03 May, 2008

In which I delineate the merits of "time-wasting" in the furthering of knowledge and creativity

Procrastination is the key to creativity, or at least a key to creativity. This is a statement that I believe wholeheartedly. I have a couple of reasons for believing in the power of procrastination.

1) It has never failed me in my educational and personal pursuits. Maybe this is because I am the owner of an inherent aversion to deadlines and requirements. I've rarely come across a list of requirements that I found completely "pointed" (to use a word coined by my amazing ex-teacher of biology. When I went to speak to him about my issues with the school system - mainly my frustration with the piles of homework and schoolwork that taught me very little about the various subjects - he said: "You're right, a lot of this work is completely pointless. But most people need to begin with a broad foundation of material, and then work through their lives, making their education more pointed. Maybe you've already done this." Tangential, but important nonetheless.) Lists creep me out, and time is a construct that I wish I could do without. Procrastination then, becomes the keystone of my plan for dealing with life's requirements. I'll read and write entire volumes of my own choosing, before I waste a minute on something required by someone else; and yet, it only seems to add to my ability and eventual creativity when I do get around to that paper, and this stockpile of imagination makes my mind prime for an hour or two of dry textbook reading. It's all about balance, and quality of life.

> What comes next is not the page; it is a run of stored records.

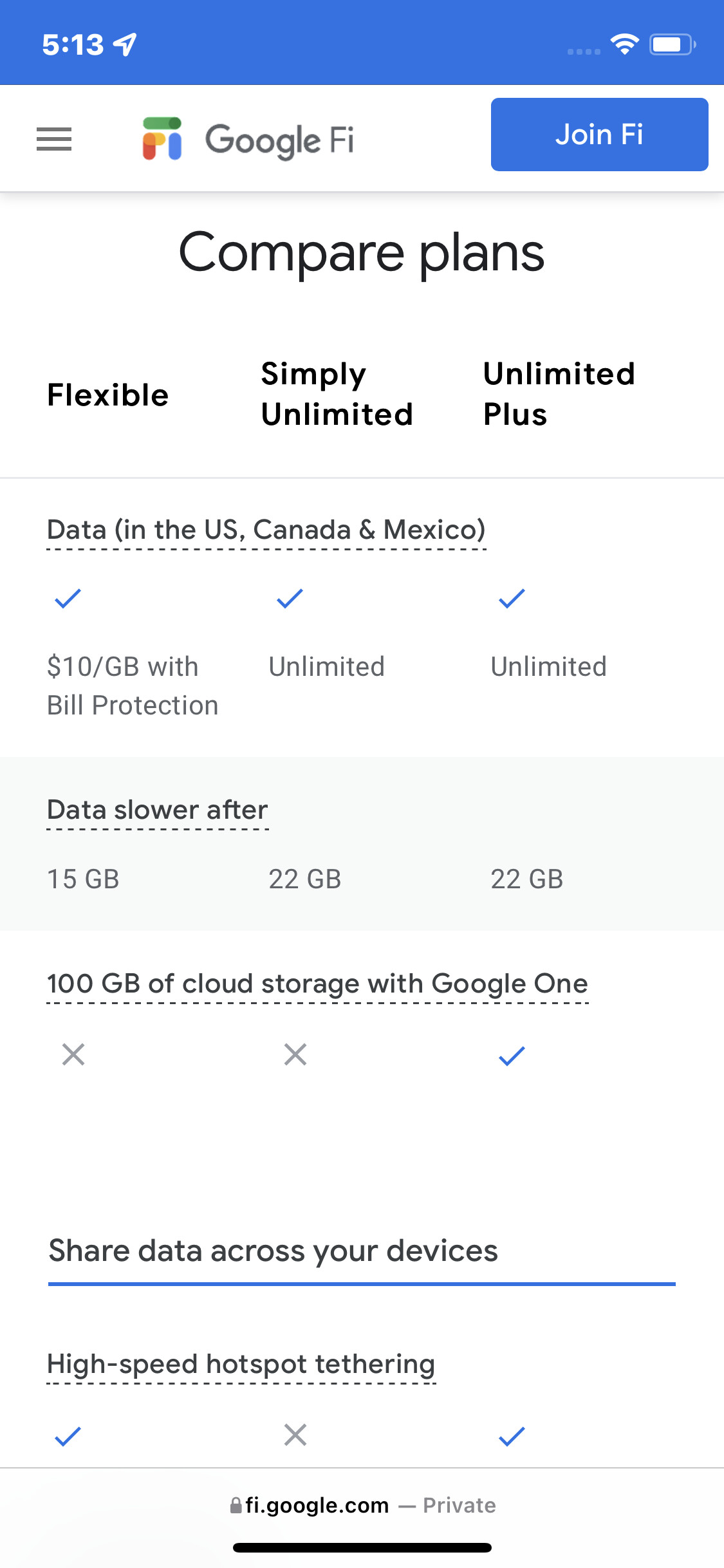724x1568 pixels.
Task: Tap the Wi-Fi status icon
Action: click(x=624, y=44)
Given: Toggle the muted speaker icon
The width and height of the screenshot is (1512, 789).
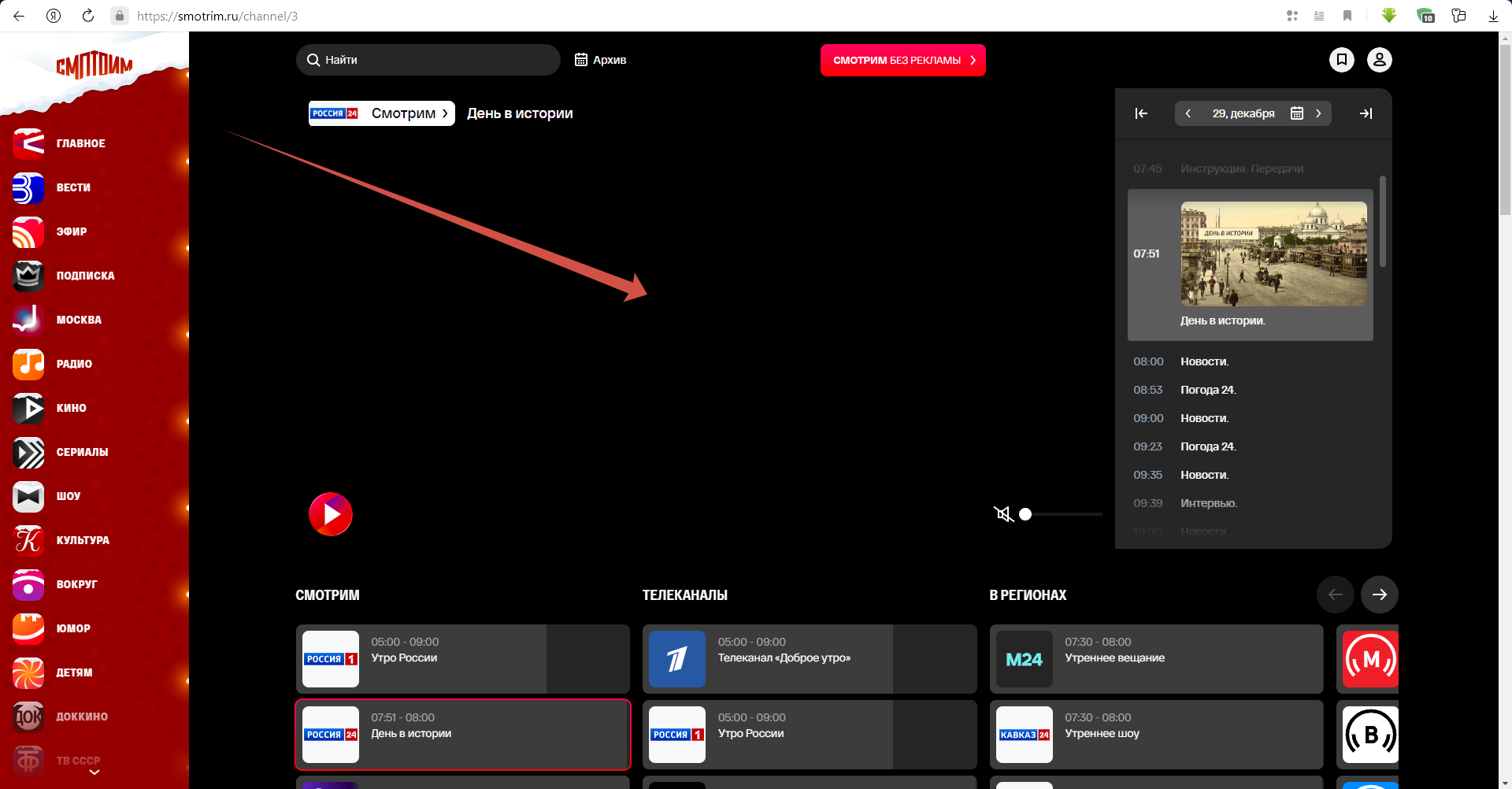Looking at the screenshot, I should (1003, 514).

2) My theory is that when you allow part of your mind to relax, while concentrating on the basics of something else, you open yourself up to great ideas. For example, when do you have some of your best ideas (especially when you're stressed out)? For me, it's the shower. It's a place that requires some of my attention - at the very least physical, so that I don't scald myself or put conditioner in my eyes - but it also relaxes my body to the point where I can really think and digest material. Often, listening to music will achieve the same ends. I can put on John Mayer or the Grateful Dead and smash out a paper. At the same time, there are some types of music that are not conducive to work completion. Classical music in particular, will often consume my entire mind to the point where I cannot concentrate on anything else. It's a holistic cerebral experience, and the layers of sound keep me from thinking about anything else.

Still unconvinced? Well, I wasn't expecting to convert everyone. However, the people who are already procrastinators may take some comfort in my theory.